© JUNGE FREIHEIT Verlag GmbH & Co.  www.jungefreiheit.de  17/13 / 19. April 2013

Der Flaneur
In die Schranken gewiesen
Sebastian Hennig

Wartegemeinschaft im früh­abendlichen Halbdunkel an der Haltestelle einer mitteldeutschen Großstadt: Der aufreizend unauffällige Mann mit Aktentasche, vielleicht fünfzig, mit stark gelichtetem Haupthaar, Brillenträger, langer schwarzer Mantel, wird von einem alkoholisierten Rüpel bedrängt. Der belegt die völlig glanzlose Gestalt mit einfältigen Verbalinjurien: „Du Kommunistenschwein! Du bist doch auch so’n Kommunistenschwein!?“

Der Angesprochene verfügt nicht über Führungsqualitäten und verhält sich ungeschickt. Bestimmt ist er auch daheim in praktischen Verrichtungen nicht besonders tüchtig, kein Handwerker, eher ein Sachbearbeiter. Der blökende Wolf scheidet ihn von der Herde der Wartenden. Mit schaudernder Neugierde verfolge ich die derbe Posse, erst mit den Augen, dann auch sachte auf den Beinen. Denn sie treiben immer weiter ab vom Unterstand der Haltestelle.

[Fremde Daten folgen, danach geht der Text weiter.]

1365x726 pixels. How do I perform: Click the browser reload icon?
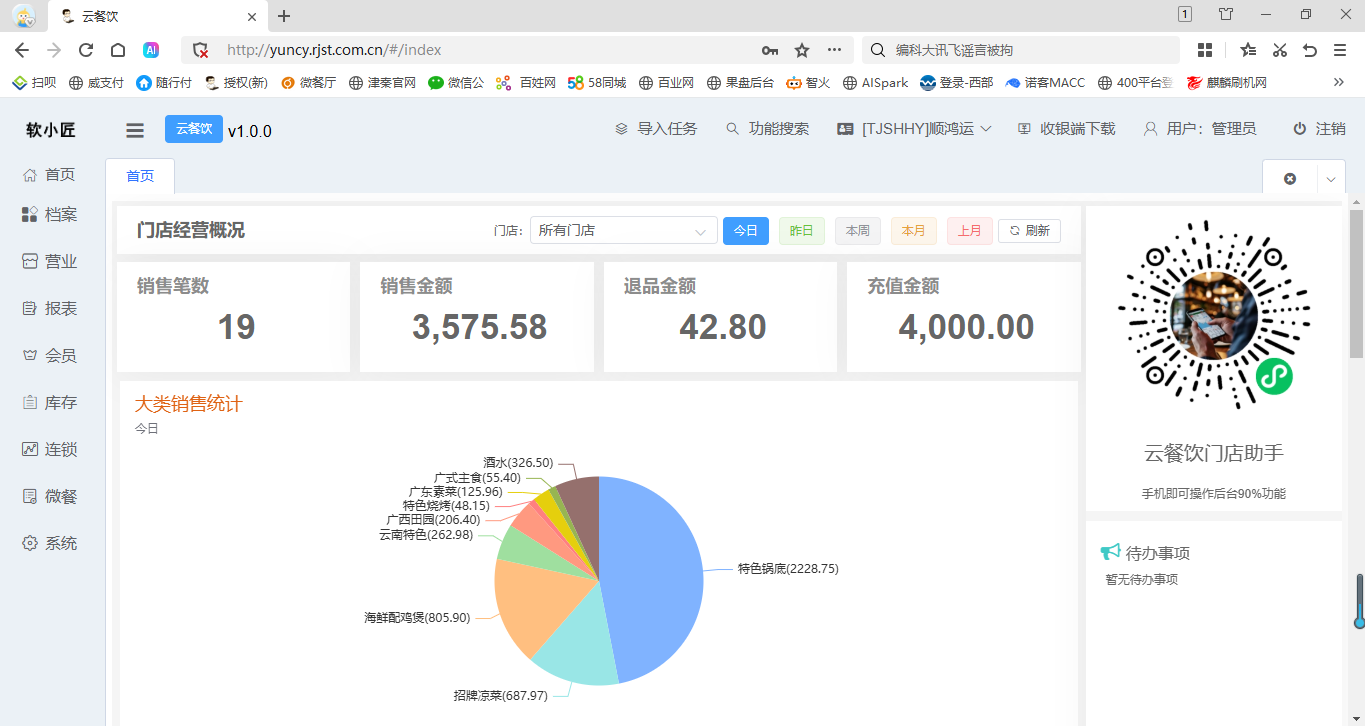[86, 50]
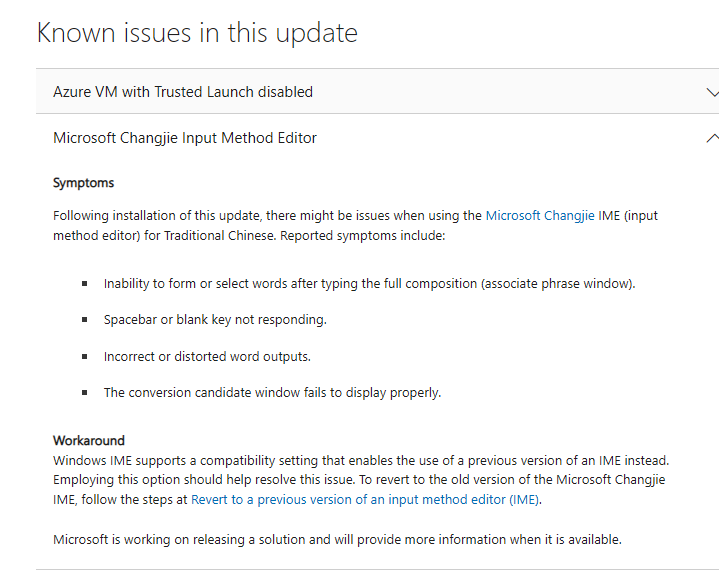Follow the 'Revert to a previous version' link
Image resolution: width=720 pixels, height=585 pixels.
coord(365,500)
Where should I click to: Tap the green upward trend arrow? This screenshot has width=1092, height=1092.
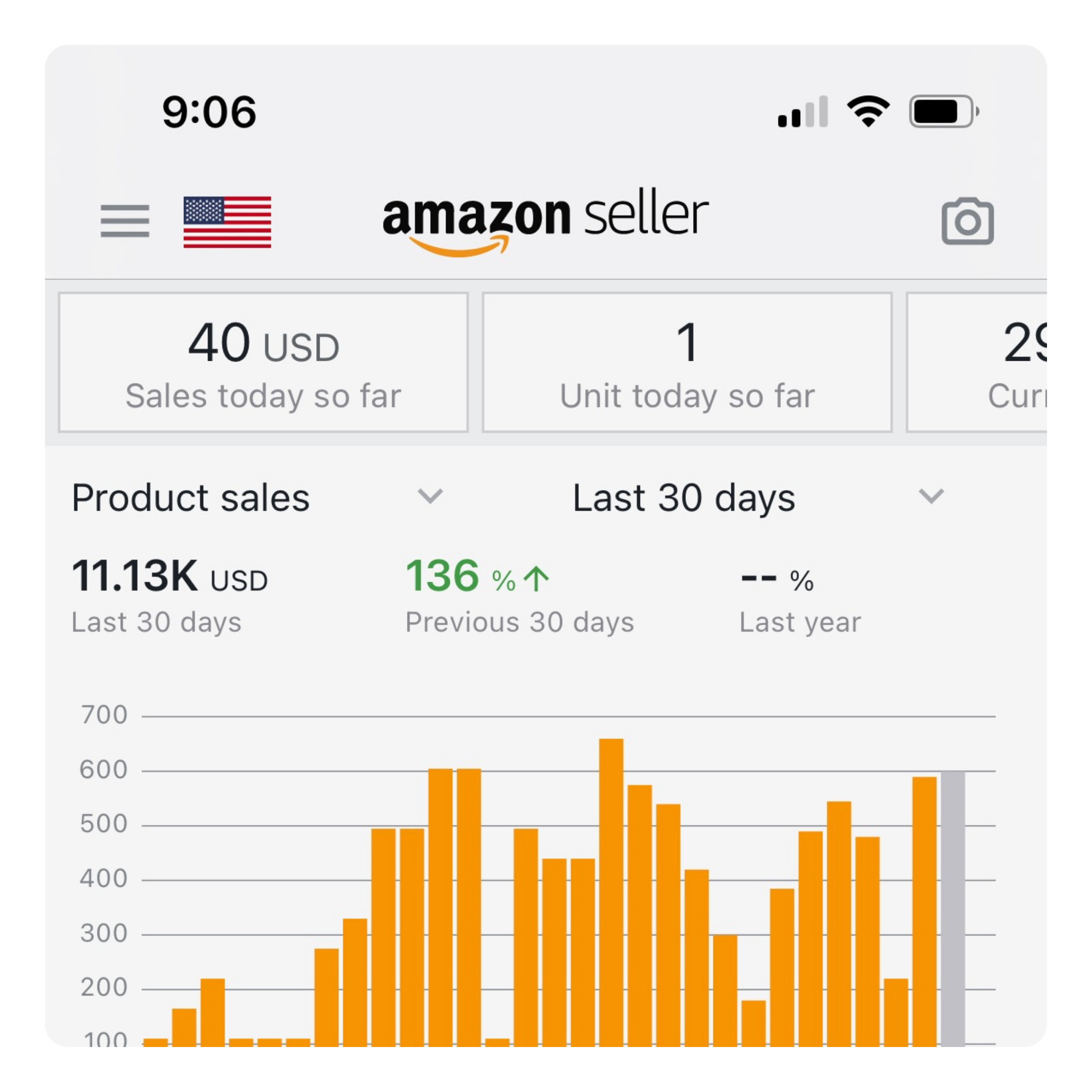coord(536,579)
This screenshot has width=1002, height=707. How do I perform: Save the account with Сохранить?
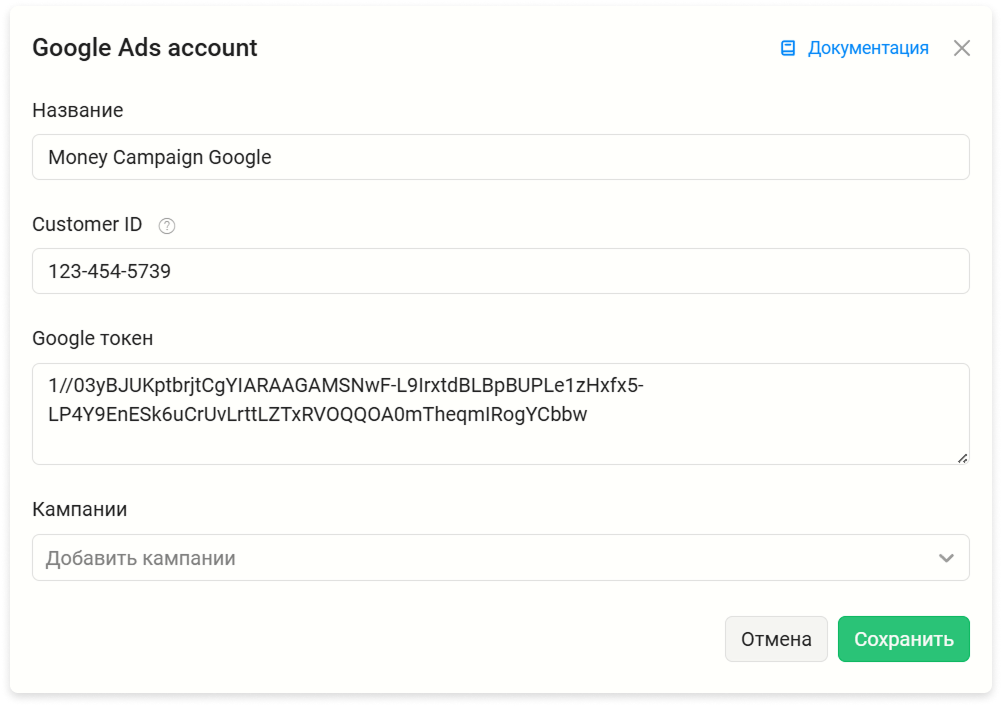click(904, 639)

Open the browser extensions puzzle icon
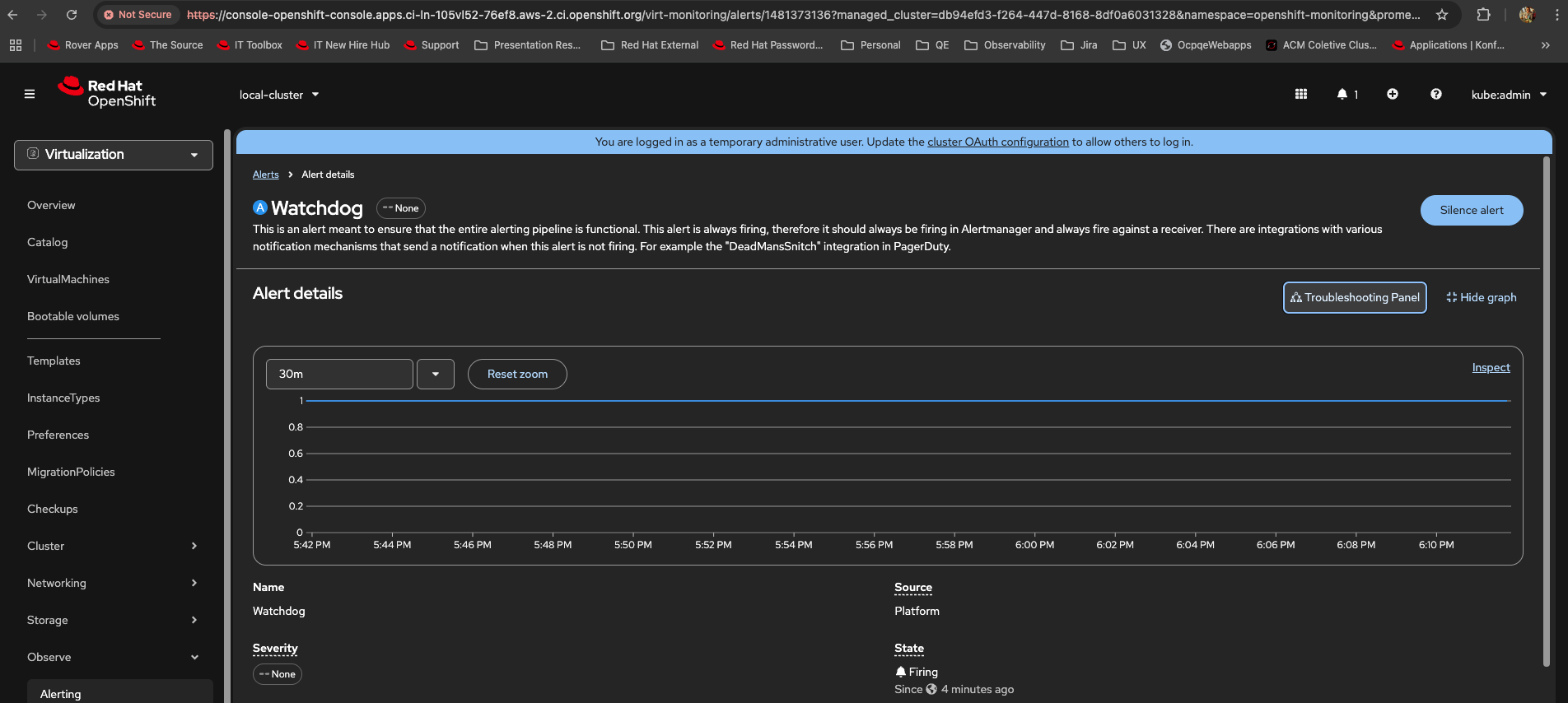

Der Herr tut das Dümmste: Mehr aus Ungeschick denn aus Überheblichkeit läßt er die Nervensäge wissen, daß er sie nicht für voll nimmt: „Is ja guuht.“ Das reizt. Als der Flegel in dummer Wut schließlich den anderen am Kragen packt, lasse ich mich mit einem sonoren „Hehe!“ vernehmen und markiere einen Schritt nach vorne. Dieser Einspruch endet die Vorstellung. Der Schwarzmantel scheint überzeugt, daß ich seine weisen Pazifizierungsversuche mit roher Brutalität durchkreuzt habe: „Da muß man vorsichtig sein, der is total besoffen.“

Wir gehen zurück zur Haltestelle. Der Radaubruder bleibt uns im Rücken. Eine Bahn fährt ein. Nur zwei steigen ein von den vielen Wartenden. Der vom Trunk Besoffene und ich, der ich es von meiner Courage bin. Die Durchsage bekundet: Endhaltestelle. Also wieder rausgetaumelt, wo mir der Rotgesichtige nahe kommt. Er bedankt sich, daß ich mit ihm dumm war und zuvor seinen Dummheiten Abbruch tat. Ich doziere: „Der stärkste Antikommunismus besteht aus Höflichkeit, das bedeutet: sich nicht gemein machen, differenzieren.“ Er darauf: „Differrennsieren is schwer ...“

Es gilt, sein Leben lang zu arbeiten, zu kämpfen und jeden Tag neu zu beginnen.